Free is no stranger to the creation of its own and operated services. They often benefited from a 1st mover approach. Back in the 2010s, they indeed launched a SVOD offering even before SVOD was a thing and Netflix entered the French market.
The inventory is sold by Canal+ Brand Solutions (pre-roll, mid-roll and sponsoring ad formats available). Emmanuelle Godard, Digital, Data & Innovation Director, shared with me, during Nextv Ad, that the 1st results went beyond their expectations.
In less than 2 months (the service launched early March), a solid set of campaigns were booked by Tier 1 brands like CIC (groupe Crédit Mutuel), BNP Paribas, Matmut, Système U, Renault, Audi, Skoda, DS4, Peugeot, Cacharel, Azzaro, Vitalift, Zeplug etc. Advertisers were able to do contextual targeting and more targeting opportunities are in the works.
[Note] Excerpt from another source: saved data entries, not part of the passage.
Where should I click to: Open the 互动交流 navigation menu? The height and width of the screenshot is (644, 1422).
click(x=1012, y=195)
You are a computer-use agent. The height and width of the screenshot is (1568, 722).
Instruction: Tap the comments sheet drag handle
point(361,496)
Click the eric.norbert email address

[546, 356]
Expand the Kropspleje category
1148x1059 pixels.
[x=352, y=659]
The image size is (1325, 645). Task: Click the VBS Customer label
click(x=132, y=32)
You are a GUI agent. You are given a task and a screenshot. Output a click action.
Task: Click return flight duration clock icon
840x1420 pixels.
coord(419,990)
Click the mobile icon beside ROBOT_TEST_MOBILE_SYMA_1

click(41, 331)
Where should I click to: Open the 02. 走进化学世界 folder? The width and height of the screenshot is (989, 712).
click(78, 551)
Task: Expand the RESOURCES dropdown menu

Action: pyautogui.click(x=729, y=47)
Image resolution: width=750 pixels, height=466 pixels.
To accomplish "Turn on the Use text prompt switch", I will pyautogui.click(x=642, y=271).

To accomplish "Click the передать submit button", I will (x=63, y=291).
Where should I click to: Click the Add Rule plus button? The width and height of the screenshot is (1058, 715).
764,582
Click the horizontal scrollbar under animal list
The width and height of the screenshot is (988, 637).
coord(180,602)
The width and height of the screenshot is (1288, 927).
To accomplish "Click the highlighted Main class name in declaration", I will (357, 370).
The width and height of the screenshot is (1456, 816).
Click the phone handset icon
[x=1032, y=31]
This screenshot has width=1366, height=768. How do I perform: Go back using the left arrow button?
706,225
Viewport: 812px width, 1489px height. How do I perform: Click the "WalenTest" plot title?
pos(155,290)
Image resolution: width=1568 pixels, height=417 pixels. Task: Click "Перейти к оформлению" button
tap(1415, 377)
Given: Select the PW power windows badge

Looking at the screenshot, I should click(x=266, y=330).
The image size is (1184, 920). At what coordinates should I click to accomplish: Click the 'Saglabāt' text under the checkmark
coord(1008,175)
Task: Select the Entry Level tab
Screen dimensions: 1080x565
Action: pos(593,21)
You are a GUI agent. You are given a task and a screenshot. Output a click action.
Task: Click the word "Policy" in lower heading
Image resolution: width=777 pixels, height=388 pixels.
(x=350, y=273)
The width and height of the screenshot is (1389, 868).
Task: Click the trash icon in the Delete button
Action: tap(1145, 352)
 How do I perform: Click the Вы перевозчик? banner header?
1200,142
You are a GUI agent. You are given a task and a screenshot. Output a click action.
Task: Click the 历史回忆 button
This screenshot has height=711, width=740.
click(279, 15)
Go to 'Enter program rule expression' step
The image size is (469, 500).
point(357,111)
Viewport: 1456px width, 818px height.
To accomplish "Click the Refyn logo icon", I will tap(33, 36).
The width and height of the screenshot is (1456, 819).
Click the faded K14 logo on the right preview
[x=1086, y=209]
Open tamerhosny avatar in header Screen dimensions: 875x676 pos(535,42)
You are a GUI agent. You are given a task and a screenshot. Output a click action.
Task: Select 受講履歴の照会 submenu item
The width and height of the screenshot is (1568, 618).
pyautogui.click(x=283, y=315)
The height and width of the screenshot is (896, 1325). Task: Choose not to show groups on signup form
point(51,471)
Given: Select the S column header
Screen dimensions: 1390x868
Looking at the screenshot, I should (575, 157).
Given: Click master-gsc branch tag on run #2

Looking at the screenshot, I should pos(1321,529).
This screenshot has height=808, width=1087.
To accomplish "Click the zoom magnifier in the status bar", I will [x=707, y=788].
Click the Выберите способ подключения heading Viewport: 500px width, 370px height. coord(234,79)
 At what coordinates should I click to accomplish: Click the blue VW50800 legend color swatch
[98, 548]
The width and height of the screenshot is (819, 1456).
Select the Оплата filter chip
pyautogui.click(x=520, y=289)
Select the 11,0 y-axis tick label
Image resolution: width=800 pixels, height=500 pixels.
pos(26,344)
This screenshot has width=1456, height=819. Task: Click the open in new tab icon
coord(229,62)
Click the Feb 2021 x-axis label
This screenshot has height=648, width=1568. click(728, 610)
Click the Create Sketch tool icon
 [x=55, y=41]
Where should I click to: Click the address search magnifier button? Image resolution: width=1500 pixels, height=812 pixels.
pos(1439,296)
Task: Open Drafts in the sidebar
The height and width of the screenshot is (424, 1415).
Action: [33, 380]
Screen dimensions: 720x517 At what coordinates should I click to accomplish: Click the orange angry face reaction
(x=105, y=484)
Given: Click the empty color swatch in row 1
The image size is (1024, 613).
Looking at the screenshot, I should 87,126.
What I love about that move is that Free continues to be a super aggregator of third-party content services while gaining 1st hand experience on ad-supported streaming. There is no doubt that AVOD & FAST pure players like Pluto TV will seek distribution by Telcos like Free. Free will then be best placed to know exactly what’s in it for them.
Check out OQEE Ciné
🎬 Content recommendation:
I’m a Damon / Affleck fan. I’ve always been. “Will Hunting” remains an all time favorite of mine.
If you add Michael Jordan, Nike and Basketball then I can’t resist so I went to the movie theaters for “Air” last month.
The Pitch: We follow the history of shoe salesman Sonny Vaccaro, and how he led Nike in its pursuit of the greatest athlete in the history of basketball, Michael Jordan.
The Topic: There is a lot to unpack here.
→ Moms are the best. Michael Jordan’s mother is instrumental to his career and success, and ultimately she also contributed to the success of generations of sportsmen and sportswomen. You will see why in the movie.
→ Mid-level executives are the big brains. I really loved the story of Sonny Vaccaro. He’s the one who took Nike from being uncool running shoes to what Nike is today thanks to the Air Jordan line of shoes. Philip Knight, Nike’s CEO, is hung up on Board considerations and is afraid of taking a chance. Sonny isn’t and it ultimately pays off.
→ Design visionaries. I’m in awe of the design shoe process. I would have loved to see more of it in the movie but I guess it would have slowed the plot.
And last but not least, the 80s soundtrack is a delight. Listen to it here.
That’s it folks. Enjoy your weekend and see you next Friday for another edition of Streaming Made Easy!